The study included the SC cohort of the Madrid Emergency Medical Service (SUMMA 112) and discharge data from 10 hospitals with a stroke unit. Patients who met the SC criteria were eligible for inclusion. Patients were excluded if they had a fitness identity number (HIN) or minimum basic knowledge set (MBDS).

The time elapsed at each of the levels of the prehospital cesarean section procedure was analyzed. In the prehospital phase, data were collected on sex, age, important signs, suspected giant vessel occlusion (LVO), place of admission of the patient and Glasgow coma scale. The prestige of patient severity was assessed 1) Charlson Comorbidity Index (CHF), 2) severity and threat of mortality, and 3) hospital death.

The SC protocol was activated for 966 patients, 514 in the pre-COVID-19 era and 452 in the pandemic. During the COVID-19 era, activation of the SC protocol decreased by 6. 4% compared to the corresponding pre-pandemic era.

During the COVID-19 period, patients were younger and predominantly male. Vital signs, ICC, severity, and threat of mortality were not statistically different between the two time periods. The proportion of patients who underwent a pre-hospital electrogram decreased by 10%. pandemic.

Hospital mortality fell from 14% to 9% during the pandemic, although statistically insignificant. During the pandemic, call control time through the coordination center and on-site dwell time increased by 9% and 12% respectively compared to the pre-pandemic period. The median length of stay (MDS) in hospital has also increased by more than 3% during the pandemic.

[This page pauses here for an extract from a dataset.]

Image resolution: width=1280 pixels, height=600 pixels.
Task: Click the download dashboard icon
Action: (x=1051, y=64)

Differences in the proportion of patients treated with intravenous thrombolysis (IVT) or mechanical thrombectomy (MT) between the 2 periods were not significant. Similarly, hospital mortality was not especially different between the 2 periods, although it did decrease in the COVID-19 period.

In summary, the researchers observed that 112 call center reaction times and on-site time increased by more than 10% during the first wave of COVID-19, although ambulance transit time was not particularly affected.

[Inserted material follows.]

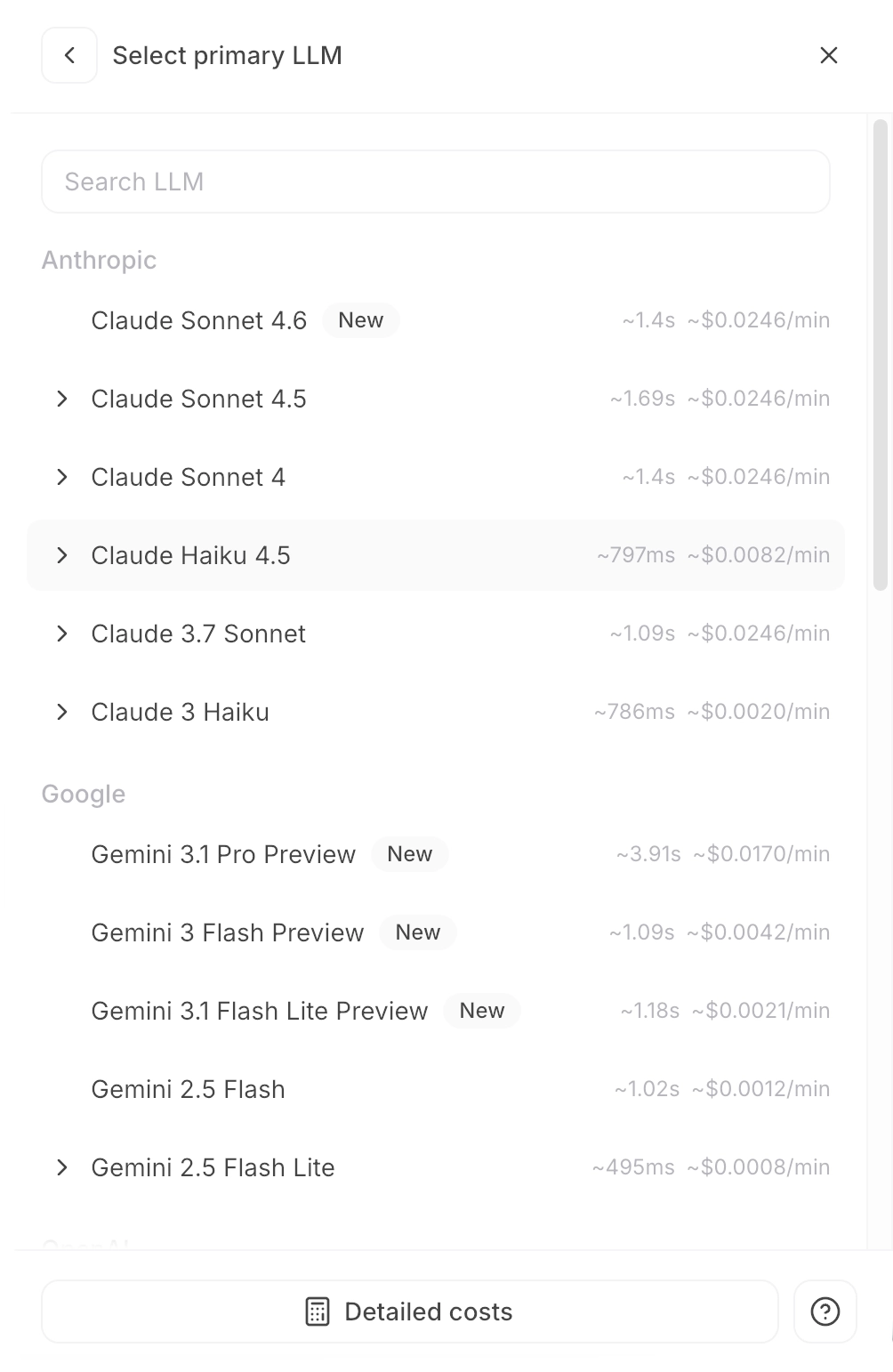Select Gemini 2.5 Flash model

However, the diagnostic accuracy of emergency medical facility (EMS) professionals has not been affected by the pandemic. The proportion of patients treated with TM or TTI during the pandemic was not particularly different from the pre-pandemic period, underscoring the resilience of the stroke network. .

Written By

Tarun was founded in Hyderabad, India. He holds a Master’s degree in Biotechnology from the University of Hyderabad and is passionate about clinical studies. She enjoys reading study articles and literature reviews and is passionate about writing.